Un silence étrange, lourd et pesant, s’installa entre eux. Cicéron était bien trop craintif et timide pour oser relancer la conversation. Aemillia, quant à elle, n’éprouvait pas le besoin ni l’envie d’appeler un nouveau sujet afin de tromper l’ennui de leur lente progression. Dans un sens, ils avaient tous deux hâte que l’autre reprît la parole, mais ce mutisme les arrangeait tout autant.

Le temps que l’un d’eux se décidât, ils avaient déjà atteint le bout de leur voyage. Une trappe à travers de laquelle filtrait légèrement la lumière du soleil, ainsi que la pluie lorsque les nuages grisâtres s’amoncelaient dans le ciel par mauvais temps, n’attendait qu’eux pour s’ouvrir et libérer le chemin permettant de sortir de terre, à la frontière de la ville. Bien camouflée entre divers rochers et tonneaux qui ne bougeraient jamais dans aucun cas, nul ne soupçonnait qu’elle pût déboucher ici, et mener tout droit dans l’antre des assassins.

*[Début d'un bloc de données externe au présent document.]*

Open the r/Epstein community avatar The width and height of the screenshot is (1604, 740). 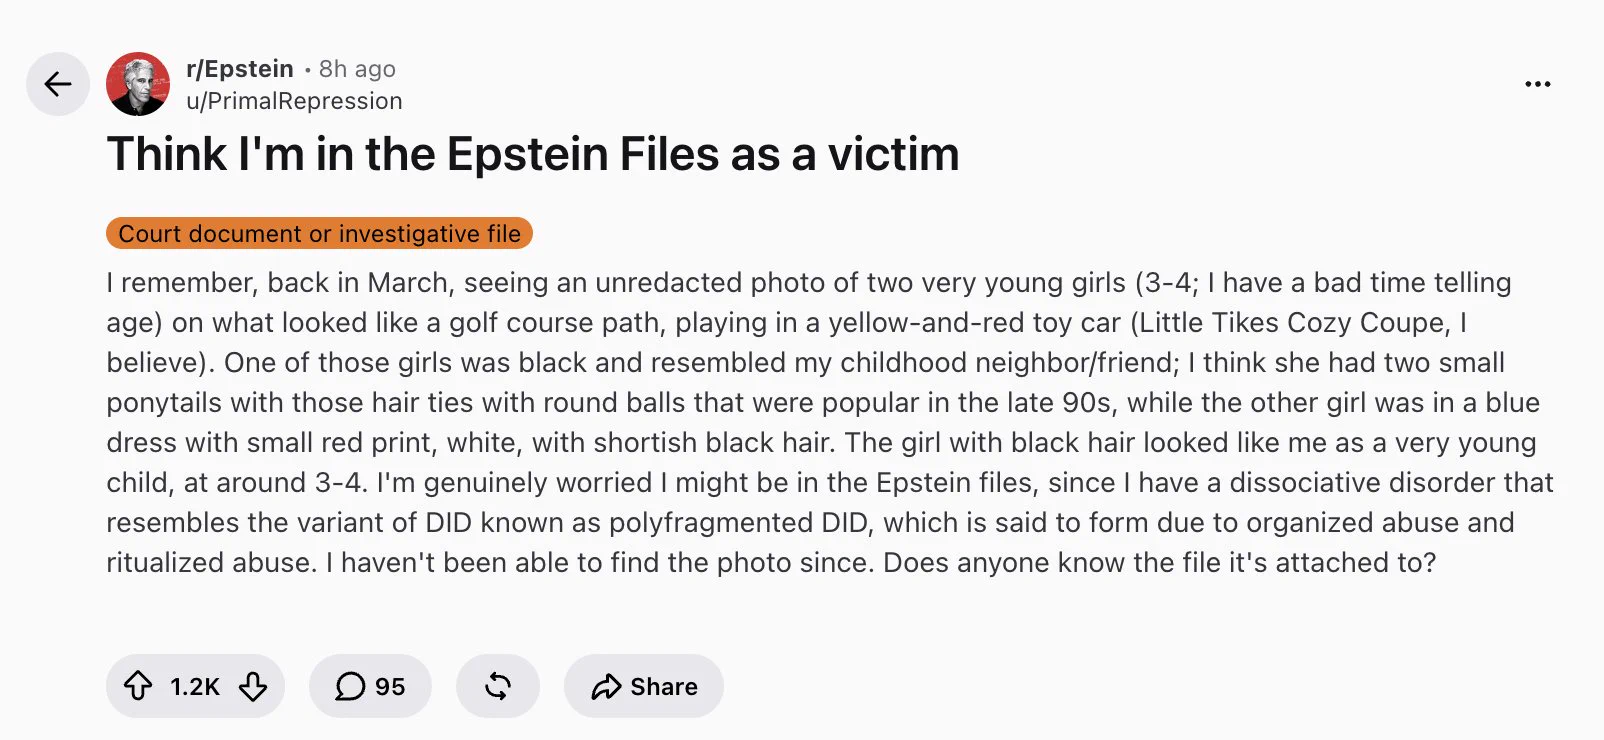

De là où ils se trouvaient, une fois sortis de terre, ils pouvaient apercevoir le moulin de la ferme où attendait le commanditaire du contrat de Cicéron. Il leur restait encore une dizaine de minutes de marche pour y parvenir, à découvert sur la route. Leurs visages bien dissimulés par la coule que chaque assassin de la confrérie revêtait, le bas du visage emmitouflé par cette dernière, ne laissant entrevoir que leurs yeux, nul ne pouvait les reconnaître. Et même s’ils croisèrent quelques voyageurs, aucun ne leur montra le moindre intérêt ; ils agissaient si bien dans l’ombre que nul ne connaissait leurs visages ni leur armure, et donc ne se méfiait d’eux, pour leur plus grand bonheur.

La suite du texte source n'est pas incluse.